═══ PAGE TEXT ═══
Figure 8. Imaging results of target (a) $P1$, (b) $P5$, and (c) $P9$ by using start-stop model.

Table 5. Evaluation of Imaging Quality of $P5$ in Simulation Experiment by Using the Start-Stop Model.

Target	Range			Azimuth
	IRW (m)	PSLR (dB)	ISLR (dB)	IRW (m)	PSLR (dB)	ISLR (dB)
P5	0.4889	−4.9765	−10.7928	0.1279	−4.3672	−5.7967

Figure 9. The profile of $P5$ by using the non-start-stop model. (a) Range profile; (b) Azimuth profile.

Figure 10. The profile of $P5$ by using the start-stop model. (a) Range profile; (b) Azimuth profile.

3.2. Real Data Experiment

In this subsection, SAR raw data of spotlight mode acquired from GF-3 satellite are used to verify the effectiveness of the proposed algorithm.

The parameters of the raw data can be seen in Table 6. The carrier frequency is 5.4 GHz. The range bandwidth of the raw data is 240 MHz. The pulse duration of transmitted signal is 45 $\mathsf{\mu }$s. Although the beam steering ability of GF-3 satellite is −1.9${}^{\circ }$ to 1.9${}^{\circ }$, the steering range of the spotlight mode raw data is from −1.78${}^{\circ }$ to 1.78${}^{\circ }$ in this experiment. The corresponding acquisition time is 8.58 s. The theoretical azimuth resolution and ground range resolutions are 0.396 m and 0.889 m, respectively.

Table 6. Main Parameters of GF-3 Raw Data in Spotlight Mode.

Parameter	Value
Carrier frequency	5.4 GHz
Azimuth steering range	±${1.78}^{\circ }$
Look angle	33.75${}^{\circ }$
Incidence angle	38.51${}^{\circ }$
Range bandwidth	240 MHz
Range sampling frequency	266.67 MHz
Pulse duration	45 $\mathsf{\mu }$s
PRF	3742.80 Hz
Acquisition time	8.58 s

In the processing of the raw data, the azimuth-time-varying FM rate is calculated for range compression. $K_0\left(\eta \right)$ of point target in the center of the scene is shown in Figure 11a. The standard FM rate $K_r$ is $5.33333\times {10}^{12}$ Hz/s. The ratio of $K_0\left(\eta \right)$ to $K_r$ is shown in Figure 11b. The maximum of the ratio is about 1.000003. By using the proposed algorithm, the imaging result of GF-3 spotlight data can be seen in Figure 12. For comparison, the imaging result of local area A based on start-stop model is shown in Figure 13a. Compared with image in Figure 13a, the image in Figure 13b has a better focusing quality. In addition, the contour of one target with high reflectivity in the scene is shown in Figure 14. It can be seen that based on the non-start-stop model, the target has a high focusing quality, which proves the effectiveness of the proposed algorithm.

Figure 11. (a) The azimuth-time-varying FM rate $K_0\left(\eta \right)$ of center target in GF-3 experiment. (b) The ratio of $K_0\left(\eta \right)$ to $K_r$.

Figure 12. The imaging result of GF-3 spotlight data.

Figure 13. The imaging result of local area A based on (a,c) start-stop model and (b,d) non-start-stop model.

Figure 14. The imaging result of point target based on (a) start-stop model and (b) non-start-stop model.
═══
WHAT YOU WILL DO:
1. Rewrite the part of the SAR imaging text that opens with the words containing "Figure 10. The" and closes with "verify the effectiveness of the proposed algorithm.", changing "subsection" to "section".
2. According to the SAR imaging text, what is the acquisition time of the GF-3 spotlight mode raw data used in the experiment?
The records come from a separate source unrelated to this text.
═══ PROVIDED RECORDS ═══
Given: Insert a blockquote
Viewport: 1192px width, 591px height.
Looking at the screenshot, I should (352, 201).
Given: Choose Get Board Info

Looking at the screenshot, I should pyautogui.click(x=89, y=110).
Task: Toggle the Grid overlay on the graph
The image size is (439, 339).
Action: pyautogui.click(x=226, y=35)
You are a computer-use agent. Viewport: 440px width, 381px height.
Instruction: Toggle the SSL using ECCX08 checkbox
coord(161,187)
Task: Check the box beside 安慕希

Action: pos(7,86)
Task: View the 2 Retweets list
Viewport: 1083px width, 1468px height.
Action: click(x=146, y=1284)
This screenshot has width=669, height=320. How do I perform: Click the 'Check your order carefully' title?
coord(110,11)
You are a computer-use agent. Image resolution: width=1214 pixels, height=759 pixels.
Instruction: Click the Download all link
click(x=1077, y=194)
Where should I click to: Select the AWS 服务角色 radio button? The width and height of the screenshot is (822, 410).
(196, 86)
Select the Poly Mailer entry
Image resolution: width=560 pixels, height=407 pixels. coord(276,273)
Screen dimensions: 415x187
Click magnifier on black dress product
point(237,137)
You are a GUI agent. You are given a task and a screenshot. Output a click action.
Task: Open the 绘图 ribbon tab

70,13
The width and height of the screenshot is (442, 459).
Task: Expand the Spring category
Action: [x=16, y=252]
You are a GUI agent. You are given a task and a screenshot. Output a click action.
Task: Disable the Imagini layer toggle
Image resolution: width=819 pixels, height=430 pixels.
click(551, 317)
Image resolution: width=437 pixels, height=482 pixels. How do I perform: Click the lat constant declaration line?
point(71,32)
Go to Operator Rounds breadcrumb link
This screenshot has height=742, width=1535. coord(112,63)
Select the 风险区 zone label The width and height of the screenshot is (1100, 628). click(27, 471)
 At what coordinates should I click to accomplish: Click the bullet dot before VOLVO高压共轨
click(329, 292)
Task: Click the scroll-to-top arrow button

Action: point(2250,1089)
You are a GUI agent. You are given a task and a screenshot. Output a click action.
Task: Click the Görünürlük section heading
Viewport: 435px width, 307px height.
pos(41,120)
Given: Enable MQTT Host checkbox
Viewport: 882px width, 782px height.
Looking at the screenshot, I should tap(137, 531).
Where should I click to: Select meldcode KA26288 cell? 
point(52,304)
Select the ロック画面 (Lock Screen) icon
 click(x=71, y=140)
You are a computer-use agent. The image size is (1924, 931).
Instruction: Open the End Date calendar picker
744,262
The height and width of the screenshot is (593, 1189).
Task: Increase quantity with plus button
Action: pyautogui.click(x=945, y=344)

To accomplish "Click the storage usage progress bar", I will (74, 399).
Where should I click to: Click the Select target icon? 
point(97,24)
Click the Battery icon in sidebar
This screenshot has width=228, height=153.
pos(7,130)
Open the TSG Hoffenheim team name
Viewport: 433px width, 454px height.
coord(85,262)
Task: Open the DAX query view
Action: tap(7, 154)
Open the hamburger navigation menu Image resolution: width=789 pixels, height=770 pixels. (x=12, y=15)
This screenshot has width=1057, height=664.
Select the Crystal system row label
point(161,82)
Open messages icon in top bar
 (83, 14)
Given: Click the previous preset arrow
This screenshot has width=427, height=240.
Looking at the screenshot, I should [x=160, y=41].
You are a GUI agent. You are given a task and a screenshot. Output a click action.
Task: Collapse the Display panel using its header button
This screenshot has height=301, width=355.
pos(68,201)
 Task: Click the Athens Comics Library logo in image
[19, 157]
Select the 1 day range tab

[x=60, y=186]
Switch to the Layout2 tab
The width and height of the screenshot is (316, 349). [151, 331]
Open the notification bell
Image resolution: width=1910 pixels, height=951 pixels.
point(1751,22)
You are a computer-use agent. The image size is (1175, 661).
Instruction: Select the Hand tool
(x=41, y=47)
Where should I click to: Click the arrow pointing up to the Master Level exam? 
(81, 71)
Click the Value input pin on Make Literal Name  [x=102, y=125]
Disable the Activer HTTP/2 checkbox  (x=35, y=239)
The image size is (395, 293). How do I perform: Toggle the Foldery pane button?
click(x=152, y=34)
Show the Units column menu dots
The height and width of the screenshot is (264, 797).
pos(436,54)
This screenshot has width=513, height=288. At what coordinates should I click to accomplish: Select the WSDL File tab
═══
SOLUTION LIST:
1.
Figure 10. The profile of $P5$ by using the start-stop model. (a) Range profile; (b) Azimuth profile.

3.2. Real Data Experiment

In this section, SAR raw data of spotlight mode acquired from GF-3 satellite are used to verify the effectiveness of the proposed algorithm.

2. 8.58 s